* **List of tasks**
A. From the article on the medical examiner below, reproduce the passage starting at "The commission voted" and ending at "behind the vote.".
B. In the article on the medical examiner below, in how many of the reviewed autopsies did the commission's August complaint find Siebert negligent?

* **Extract to read**
--------

Thursday, May 24, 2007

Med. examiner in boot camp death will not be recommended to Gov.

Posted on Wed, May. 23, 2007

A medical examiner who performed a disputed autopsy on a teenager who died after an altercation with boot camp guards will not be recommended to Gov. Charlie Crist for reappointment, the state's Medical Examiner's Commission voted Wednesday.

The commission voted 6-2 that Dr. Charles Siebert should not be reappointed as the medical examiner for the 14th District, Polk County Sheriff Grady Judd and commission member told The Associated Press.

Judd refused to discuss the reasons behind the vote.

Siebert, whose term expires June 30, told The News Herald of Panama City that he was at Wednesday's meeting in Orlando, but left early.

"I really thought I'd get by today," Siebert told the paper.

Siebert had been undergoing a quality assurance program with Dr. Barbara Wolf, a medical examiner in Fort Myers, who reviewed all his work. His term ends June 30.

Under the program, Wolf reviewed all of Siebert's autopsies on homicides and undetermined deaths until his contract ends. The peer review program began in November, about three months after the commission first met to discuss Siebert's fate.

The commission in August, in an administrative complaint, found Siebert was negligent in performing 39 of 698 autopsies it reviewed.

In Donna Faye Reed's autopsy report, Siebert had said "the prostate gland and testes are unremarkable" - organs that are part of the male genitalia. In the second autopsy of the woman, who died in a 2004 tornado spawned by Hurricane Ivan, Siebert corrected the male genitalia, but incorrectly said she had a uterus. It had been surgically removed in an earlier operation, the complaint said.

--------

* **Material provided**
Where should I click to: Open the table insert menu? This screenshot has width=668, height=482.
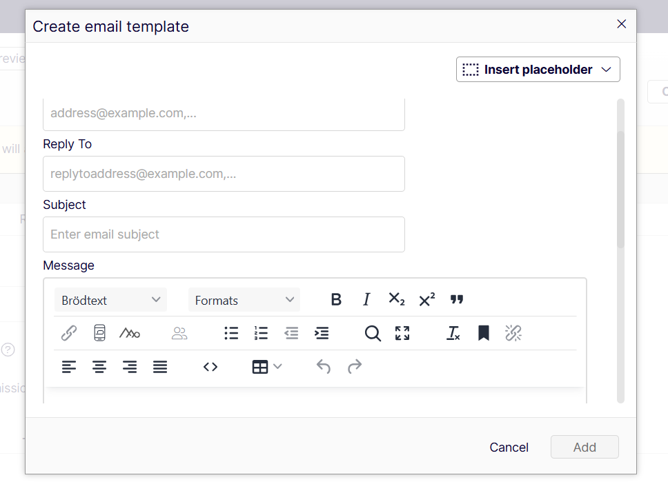point(266,367)
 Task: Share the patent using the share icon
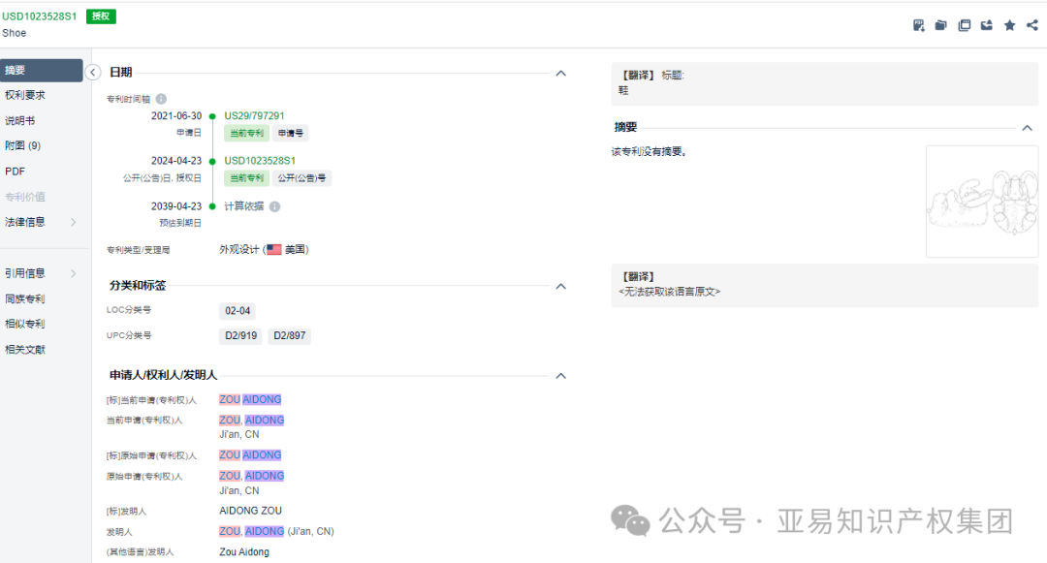click(x=1032, y=24)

--------

* **Results for each task**
A.
The commission voted 6-2 that Dr. Charles Siebert should not be reappointed as the medical examiner for the 14th District, Polk County Sheriff Grady Judd and commission member told The Associated Press.

Judd refused to discuss the reasons behind the vote.

B. 39 of the 698 autopsies it reviewed.